[[ RECORDS PROVIDED open ]]

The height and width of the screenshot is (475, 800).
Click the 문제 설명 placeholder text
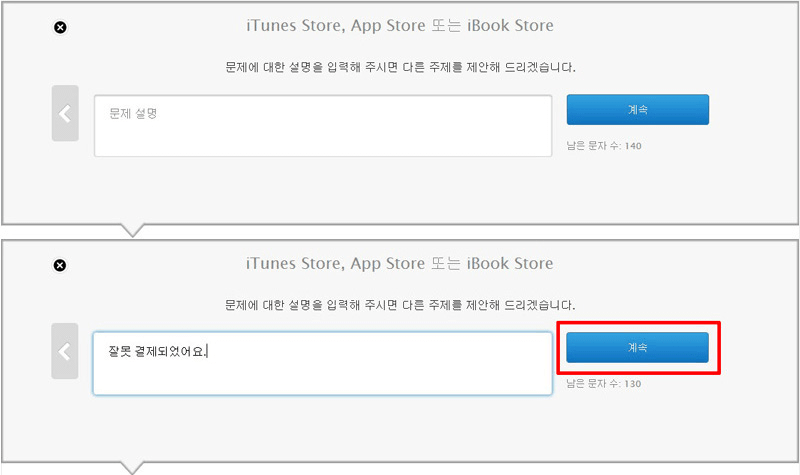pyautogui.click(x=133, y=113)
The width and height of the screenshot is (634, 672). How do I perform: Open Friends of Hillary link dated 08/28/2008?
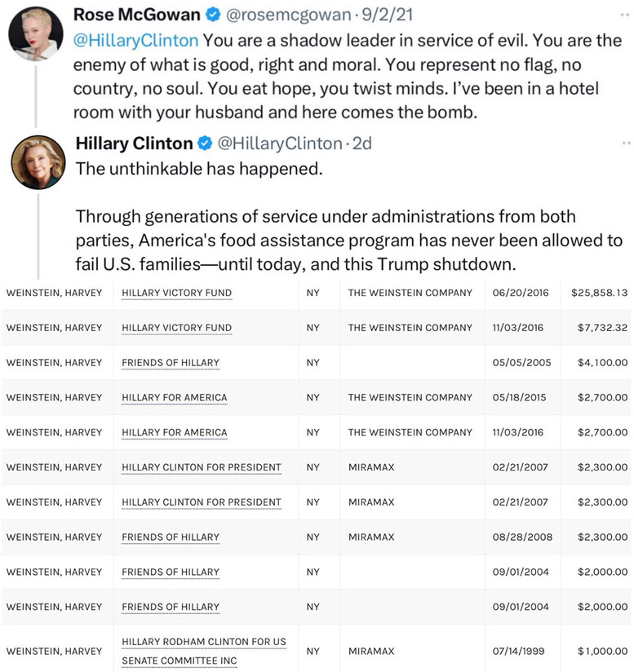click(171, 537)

[[ RECORDS PROVIDED closed ]]
[[ RECORDS PROVIDED open ]]

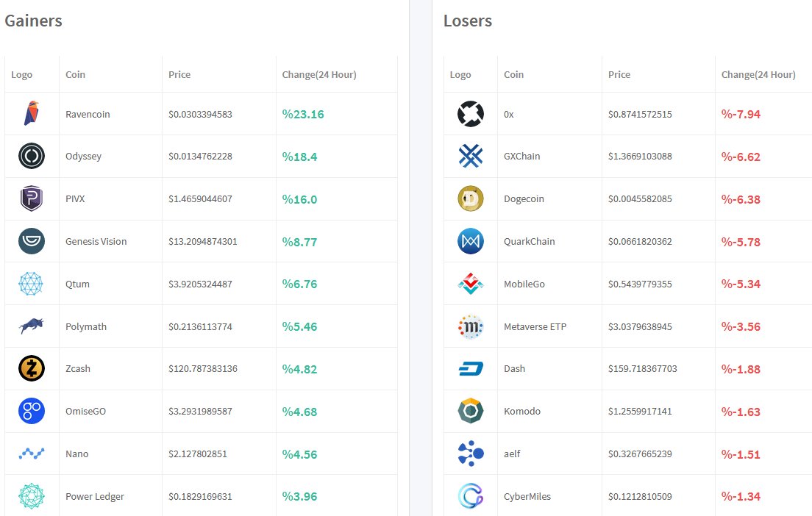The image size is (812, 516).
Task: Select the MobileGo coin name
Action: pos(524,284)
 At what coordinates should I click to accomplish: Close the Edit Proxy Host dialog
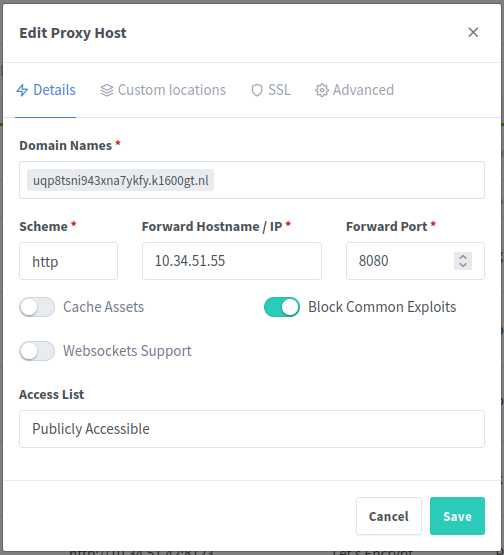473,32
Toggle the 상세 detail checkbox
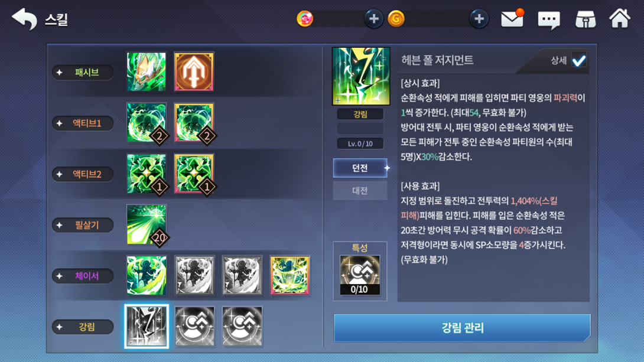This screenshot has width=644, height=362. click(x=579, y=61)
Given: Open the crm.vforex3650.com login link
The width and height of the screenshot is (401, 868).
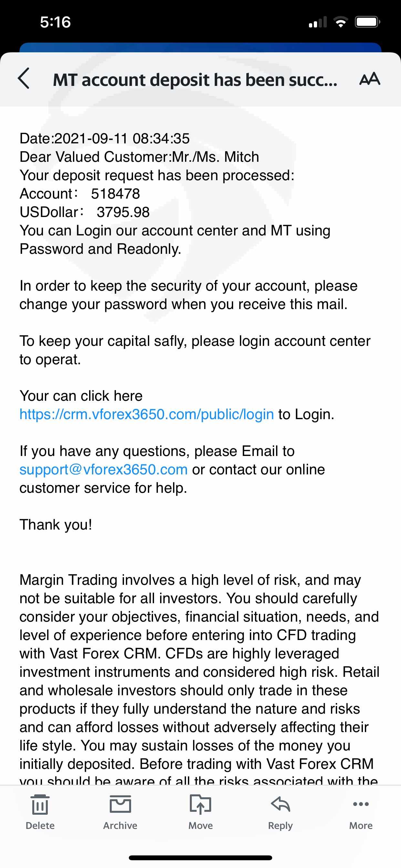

[[ RECORDS PROVIDED closed ]]

TASK OBJECTIVE: Please output, exactly as written, the lines above from the one holding "At what coordinates" through the one holding "The width and height of the screenshot is (401, 868).", both included, with the pictures omitted.

TASK OUTPUT:
 At what coordinates should I click to accomplish: Close the Edit Proxy Host dialog
473,32
Toggle the 상세 detail checkbox
This screenshot has width=644, height=362. click(x=579, y=61)
Given: Open the crm.vforex3650.com login link
The width and height of the screenshot is (401, 868).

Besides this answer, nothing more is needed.